PAPP-A and STC-2 relation was studied before at several diseases but not to COVID-19 infection. STC-2 is a glycoprotein that binds PAPP-A and limited its proteolytic activity [10]. According to the previous studies in the literature the proteolytic activity of STC-2 on PAPP-A may be changed by some factors including disease type, tissues type, patients. Panagiotou et al. showed increased PAPP-A and STC-2 by exercise in healthy individuals [35]. Ortega et al. demonstrated increased PAPP-A and decreased STC-2 gene expression in patients with chronic venous disease [36]. Hjortebjerg et al. revealed unchanged PAPP-A and but decreased STC-2 expression after Roux-en-Y gastric bypass operation in obese subjects [37]. In pulmonary disease patients, plasma and tissue fluid were compared and results showed a negative correlation between PAPP-A and STC-2 in tissue fluid but did not show in serum [38]. In our study, we found a strong positive correlation between STC-2 and PAPP-A mRNA expression. The effect of increased oxidative stress and pro-inflammatory molecules that influence PAPP-A [23] and STC-2 [28] may increase the level of both gene expressions. Relation of HIF-1α and PAPP-A was studied in the endometrial tumor before and results demonstrated positive associations [39]. In our study, we did not find a significant correlation between HIF-1α and PAPP-A gene expressions. Hypoxia induces STC-2 expression and STC-2 is also a target gene of HIF-1α [16]. In our study, we found a negative but not significant correlation between HIF-1α and STC-2 gene expression levels in severe COVD-19 patients. The extended patient population may show a statically significant correlation.

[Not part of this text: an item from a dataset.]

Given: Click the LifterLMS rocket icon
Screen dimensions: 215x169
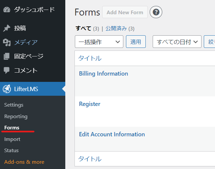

This study has some limitations. First, we enrolled less patient population than we target. Second, we could not access all patients’ information. Gene expressions can vary depending on many factors such as genetic and epigenetic changes, intercellular and intracellular signaling. It is often very difficult to attribute changes in gene expressions to a single cause. However, it is necessary to consider some parameters that may contribute to alteration in HIF-1α, PAPP-A and STC-2 gene expression. Third, another limitation of this study is the inability to analyze the presence of specific immune cell markers [40] that may cause differences in gene expression in this study. Oxidative stress and/or hypoxia are the major part of the disease. In vitro analysis that could demonstrate whether hypoxia, oxidative stress, or both contribute to changes in gene expression were not performed in this study.

Conclusion

In conclusion, this is the first study to investigate together the expression of PAPP-A, STC-2, and HIF-1α mRNA in COVID-19 infection. This study firstly showed a positive correlation between PAPP-A and STC-2 in COVID-19(+) patients. Increasing oxidative stress and hypoxia and elevated levels of pro-inflammatory molecules may lead to the alteration of gene expression of PAPP-A, STC-2, and HIF-1α mRNA. PAPP-A, STC-2, and HIF-1α expressions may use a sign of disease severity. Correlation of PAPP-A and STC-2 may be considered in addition to routine laboratory tests that show disease prognosis since their regulation effected by hypoxia and pro-inflammatory molecules. More in vivo and in vitro studies are needed to more clearly reveal the relationship between PAPP-A, STC-2 and HIF-1α in COVID-19 infection.